Menakem describes three kinds of racialized trauma: in white bodies, in black bodies and in the bodies in police officers. He contends that a key factor in the ongoing white-body supremacy is the refusal of individuals and collectives “to experience clean pain around the myth of race. Instead, usually out of fear, they choose the dirty pain of silence and avoidance and, invariably, prolong the pain” (Menakem, p. 20). Menakem points out that most of us have unresolved trauma based on “white-body supremacy” that has been passed on through generations over centuries.
If the individual does not heal trauma, they will pass it on, “blow it through” others. Traumatic reactions are quick, as can be seen in the reactions of police officers to innocent movements in citizens. He uses police actions as illustrations throughout the book. Incident after incident shows that officers react to a situation without thought but with fear, shooting both White and Black citizens without meaning to do so. This indicates that the police officers have retained trauma from earlier violent encounters because they did not release the energy as needed--#5 above.)
Trauma Healing
Each person needs to metabolize their trauma, to work through it and out of it with their bodies, not just with their conscious thinking mind. Trauma healing needs to be done slowly, perceiving the body’s reactions, learning to calm or settle.
Group healing is also important. Activities for groups with trusted others include humming, singing, rocking, folk dancing, massaging hands or feet, breathing deeply together in silence. Routine (sometimes daily) group and individual healing practices are part of humanity's heritages (part of our evolved nest), found among nomadic foraging communities like the San Bushmen, who have existed for over 150,000 years (Suzman, 2017).
The book is full of self-healing exercises for white bodies, black bodies, and police officers (he has worked with police units and his brother is an officer). Initial steps are to slow down, observe body reactions, and use techniques to help the body settle. “A grown-up response to trauma is to heal it, not to blow it through other bodies—or blow holes in other bodies” (Menakem, p. 123).
The aim is resilience, which Menakem describes as:
“not a thing or an attribute, but a flow.

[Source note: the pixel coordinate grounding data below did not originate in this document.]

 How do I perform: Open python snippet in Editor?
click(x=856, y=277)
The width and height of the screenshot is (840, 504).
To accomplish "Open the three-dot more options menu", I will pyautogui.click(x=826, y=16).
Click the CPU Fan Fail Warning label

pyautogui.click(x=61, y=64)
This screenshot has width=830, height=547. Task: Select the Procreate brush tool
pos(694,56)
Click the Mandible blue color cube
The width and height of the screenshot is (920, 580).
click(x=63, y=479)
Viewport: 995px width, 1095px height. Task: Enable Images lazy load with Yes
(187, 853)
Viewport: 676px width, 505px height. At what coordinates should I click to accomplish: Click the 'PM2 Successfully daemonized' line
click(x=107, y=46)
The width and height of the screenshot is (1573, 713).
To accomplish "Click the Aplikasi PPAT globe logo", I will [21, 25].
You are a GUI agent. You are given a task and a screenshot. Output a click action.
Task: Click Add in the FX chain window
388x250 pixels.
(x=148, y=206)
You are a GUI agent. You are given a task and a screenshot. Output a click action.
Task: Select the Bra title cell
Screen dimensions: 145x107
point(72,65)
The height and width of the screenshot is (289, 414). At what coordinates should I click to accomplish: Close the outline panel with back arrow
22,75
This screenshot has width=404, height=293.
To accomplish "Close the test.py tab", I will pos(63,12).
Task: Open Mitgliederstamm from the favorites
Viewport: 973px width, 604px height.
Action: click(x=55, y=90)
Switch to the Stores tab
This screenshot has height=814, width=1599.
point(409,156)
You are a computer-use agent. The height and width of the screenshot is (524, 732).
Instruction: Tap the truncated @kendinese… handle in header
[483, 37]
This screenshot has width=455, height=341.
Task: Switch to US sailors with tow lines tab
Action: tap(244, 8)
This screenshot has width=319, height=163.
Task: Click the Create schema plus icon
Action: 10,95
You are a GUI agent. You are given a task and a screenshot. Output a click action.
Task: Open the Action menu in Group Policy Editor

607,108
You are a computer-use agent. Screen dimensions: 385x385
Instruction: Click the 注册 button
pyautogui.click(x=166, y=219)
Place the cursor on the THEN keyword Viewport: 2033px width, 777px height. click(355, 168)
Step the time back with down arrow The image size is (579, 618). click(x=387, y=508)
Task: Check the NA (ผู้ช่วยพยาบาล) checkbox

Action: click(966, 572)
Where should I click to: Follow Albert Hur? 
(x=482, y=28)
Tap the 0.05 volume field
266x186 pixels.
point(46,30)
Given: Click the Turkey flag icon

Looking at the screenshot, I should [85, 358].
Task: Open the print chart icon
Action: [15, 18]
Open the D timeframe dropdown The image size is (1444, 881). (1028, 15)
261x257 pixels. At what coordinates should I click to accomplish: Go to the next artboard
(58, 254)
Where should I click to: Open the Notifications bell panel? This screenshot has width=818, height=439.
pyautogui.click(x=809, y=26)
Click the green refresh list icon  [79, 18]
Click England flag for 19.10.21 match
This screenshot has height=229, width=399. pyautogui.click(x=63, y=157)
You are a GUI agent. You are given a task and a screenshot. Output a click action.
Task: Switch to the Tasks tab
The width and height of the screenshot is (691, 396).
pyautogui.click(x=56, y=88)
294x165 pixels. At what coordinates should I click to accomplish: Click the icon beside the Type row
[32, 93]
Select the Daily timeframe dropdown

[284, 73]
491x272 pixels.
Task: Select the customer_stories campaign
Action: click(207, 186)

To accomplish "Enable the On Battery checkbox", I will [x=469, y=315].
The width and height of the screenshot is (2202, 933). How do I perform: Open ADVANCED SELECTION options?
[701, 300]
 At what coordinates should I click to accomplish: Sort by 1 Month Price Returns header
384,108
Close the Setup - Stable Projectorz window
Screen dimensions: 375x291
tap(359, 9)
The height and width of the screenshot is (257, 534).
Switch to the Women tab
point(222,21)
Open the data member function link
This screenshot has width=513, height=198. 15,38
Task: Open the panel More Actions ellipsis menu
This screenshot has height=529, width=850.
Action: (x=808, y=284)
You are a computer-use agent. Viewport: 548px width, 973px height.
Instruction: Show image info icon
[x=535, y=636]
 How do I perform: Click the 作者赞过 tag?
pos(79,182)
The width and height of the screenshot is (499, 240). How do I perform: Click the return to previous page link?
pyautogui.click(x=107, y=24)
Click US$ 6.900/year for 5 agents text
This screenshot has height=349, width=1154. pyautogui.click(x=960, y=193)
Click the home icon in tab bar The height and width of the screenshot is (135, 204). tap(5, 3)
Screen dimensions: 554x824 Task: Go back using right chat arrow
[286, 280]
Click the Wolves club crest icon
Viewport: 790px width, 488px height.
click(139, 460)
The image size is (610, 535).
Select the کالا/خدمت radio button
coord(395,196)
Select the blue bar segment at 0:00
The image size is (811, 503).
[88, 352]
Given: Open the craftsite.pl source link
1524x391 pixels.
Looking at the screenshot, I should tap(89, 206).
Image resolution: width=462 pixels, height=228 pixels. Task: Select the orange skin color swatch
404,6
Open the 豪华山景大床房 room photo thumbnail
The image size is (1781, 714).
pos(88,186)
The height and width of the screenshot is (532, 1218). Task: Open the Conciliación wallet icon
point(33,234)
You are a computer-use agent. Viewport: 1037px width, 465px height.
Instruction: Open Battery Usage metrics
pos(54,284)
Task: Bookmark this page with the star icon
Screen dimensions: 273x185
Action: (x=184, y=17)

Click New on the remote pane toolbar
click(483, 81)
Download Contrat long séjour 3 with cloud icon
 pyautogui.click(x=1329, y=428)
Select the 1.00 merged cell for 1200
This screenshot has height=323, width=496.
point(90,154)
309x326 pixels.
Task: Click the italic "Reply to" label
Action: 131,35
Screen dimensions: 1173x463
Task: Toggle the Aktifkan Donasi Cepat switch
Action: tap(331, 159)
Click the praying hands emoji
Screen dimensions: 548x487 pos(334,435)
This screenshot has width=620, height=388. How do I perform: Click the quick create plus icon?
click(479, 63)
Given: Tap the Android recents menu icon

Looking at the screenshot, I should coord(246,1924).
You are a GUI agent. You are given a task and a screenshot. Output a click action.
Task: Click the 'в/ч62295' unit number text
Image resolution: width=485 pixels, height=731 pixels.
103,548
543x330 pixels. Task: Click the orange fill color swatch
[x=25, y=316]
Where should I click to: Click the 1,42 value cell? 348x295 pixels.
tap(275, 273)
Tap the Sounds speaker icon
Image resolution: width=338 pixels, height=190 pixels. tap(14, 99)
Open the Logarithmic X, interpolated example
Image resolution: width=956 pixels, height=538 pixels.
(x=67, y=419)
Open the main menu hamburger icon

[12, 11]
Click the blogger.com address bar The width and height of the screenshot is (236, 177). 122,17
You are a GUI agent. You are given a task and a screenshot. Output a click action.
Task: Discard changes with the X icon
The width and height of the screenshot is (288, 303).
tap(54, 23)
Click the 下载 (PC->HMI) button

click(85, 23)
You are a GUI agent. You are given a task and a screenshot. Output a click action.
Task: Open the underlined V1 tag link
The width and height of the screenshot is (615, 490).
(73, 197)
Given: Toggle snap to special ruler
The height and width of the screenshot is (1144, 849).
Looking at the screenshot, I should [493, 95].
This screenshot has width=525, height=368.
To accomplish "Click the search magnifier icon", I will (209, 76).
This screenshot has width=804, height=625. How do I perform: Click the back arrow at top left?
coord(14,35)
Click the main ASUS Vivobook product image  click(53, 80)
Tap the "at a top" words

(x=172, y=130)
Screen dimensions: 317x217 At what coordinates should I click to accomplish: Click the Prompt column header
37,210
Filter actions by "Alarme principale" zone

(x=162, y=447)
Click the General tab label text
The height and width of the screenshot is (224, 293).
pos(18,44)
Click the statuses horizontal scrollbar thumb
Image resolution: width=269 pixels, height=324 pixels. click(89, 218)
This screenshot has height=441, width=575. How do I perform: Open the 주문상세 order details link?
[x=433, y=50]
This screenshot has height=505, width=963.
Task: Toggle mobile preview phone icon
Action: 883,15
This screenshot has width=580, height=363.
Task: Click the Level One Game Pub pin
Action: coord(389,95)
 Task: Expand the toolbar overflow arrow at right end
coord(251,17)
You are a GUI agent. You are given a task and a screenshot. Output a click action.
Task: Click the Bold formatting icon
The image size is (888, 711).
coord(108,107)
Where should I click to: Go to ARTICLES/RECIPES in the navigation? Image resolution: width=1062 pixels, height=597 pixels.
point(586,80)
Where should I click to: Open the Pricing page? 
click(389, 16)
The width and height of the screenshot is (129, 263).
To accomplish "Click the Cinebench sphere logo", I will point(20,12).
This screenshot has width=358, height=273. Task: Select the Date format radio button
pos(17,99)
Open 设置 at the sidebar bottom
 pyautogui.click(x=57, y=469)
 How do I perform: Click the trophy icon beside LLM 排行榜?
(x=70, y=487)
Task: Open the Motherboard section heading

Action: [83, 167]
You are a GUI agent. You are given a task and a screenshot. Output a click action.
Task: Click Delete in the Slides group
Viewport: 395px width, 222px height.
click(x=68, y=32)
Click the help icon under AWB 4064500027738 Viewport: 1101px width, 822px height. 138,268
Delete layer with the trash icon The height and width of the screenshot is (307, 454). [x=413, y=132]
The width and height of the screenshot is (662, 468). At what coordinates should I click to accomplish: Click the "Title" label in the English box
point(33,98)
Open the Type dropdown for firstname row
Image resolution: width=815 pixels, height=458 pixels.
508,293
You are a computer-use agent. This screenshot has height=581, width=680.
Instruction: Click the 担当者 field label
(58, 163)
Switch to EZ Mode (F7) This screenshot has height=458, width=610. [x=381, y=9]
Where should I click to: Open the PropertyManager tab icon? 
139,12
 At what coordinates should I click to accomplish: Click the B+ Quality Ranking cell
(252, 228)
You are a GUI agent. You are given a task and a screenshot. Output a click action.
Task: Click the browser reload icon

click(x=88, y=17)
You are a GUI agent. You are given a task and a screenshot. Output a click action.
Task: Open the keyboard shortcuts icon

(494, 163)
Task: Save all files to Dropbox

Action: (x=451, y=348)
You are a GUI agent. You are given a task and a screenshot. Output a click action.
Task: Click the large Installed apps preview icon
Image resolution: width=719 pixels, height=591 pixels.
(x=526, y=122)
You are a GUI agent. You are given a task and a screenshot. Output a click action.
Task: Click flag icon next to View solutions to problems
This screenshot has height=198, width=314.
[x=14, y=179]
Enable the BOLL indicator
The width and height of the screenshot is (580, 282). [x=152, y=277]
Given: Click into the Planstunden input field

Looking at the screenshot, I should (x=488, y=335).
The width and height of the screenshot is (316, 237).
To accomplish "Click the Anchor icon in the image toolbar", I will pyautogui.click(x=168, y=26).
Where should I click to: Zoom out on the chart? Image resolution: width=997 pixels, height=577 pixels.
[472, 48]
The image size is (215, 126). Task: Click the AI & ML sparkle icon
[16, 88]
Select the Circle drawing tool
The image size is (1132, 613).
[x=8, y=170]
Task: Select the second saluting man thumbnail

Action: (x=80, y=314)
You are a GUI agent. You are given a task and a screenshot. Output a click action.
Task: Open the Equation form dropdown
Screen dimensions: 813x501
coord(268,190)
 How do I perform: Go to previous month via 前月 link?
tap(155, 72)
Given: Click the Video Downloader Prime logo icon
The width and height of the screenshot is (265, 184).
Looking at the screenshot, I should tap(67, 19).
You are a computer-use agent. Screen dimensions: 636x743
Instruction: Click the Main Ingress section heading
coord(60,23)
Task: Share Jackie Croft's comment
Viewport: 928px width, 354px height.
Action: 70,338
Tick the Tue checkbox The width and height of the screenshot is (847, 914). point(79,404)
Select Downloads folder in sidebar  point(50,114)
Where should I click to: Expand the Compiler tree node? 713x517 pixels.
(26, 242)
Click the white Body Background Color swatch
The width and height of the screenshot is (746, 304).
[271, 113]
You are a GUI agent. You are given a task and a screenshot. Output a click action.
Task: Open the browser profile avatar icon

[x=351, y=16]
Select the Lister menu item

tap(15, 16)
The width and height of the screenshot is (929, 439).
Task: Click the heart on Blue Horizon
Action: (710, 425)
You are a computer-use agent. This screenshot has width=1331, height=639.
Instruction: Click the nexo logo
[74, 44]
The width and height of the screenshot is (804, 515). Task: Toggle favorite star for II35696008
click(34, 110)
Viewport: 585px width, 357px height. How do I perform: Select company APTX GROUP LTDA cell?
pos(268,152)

It moves through the body, and between multiple bodies when they are harmonized. It is neither built nor developed; it is taken in and expressed as part of a larger relationship with a family, a group, a community, or the world at large” (Menakem, p. 51).
The flow of this connected resilience blunts future wounding, creating more room for growth and development.
References
Menakem, R. (2017). My Grandmothers Hands: Racialized Trauma and the Pathway to Mending Our Hearts and Bodies. Las Vegas: Central Recovery press.
Suzman, J. (2017). Affluence without abundance: The disappearing world of the Bushmen. New York: Bloomsbury.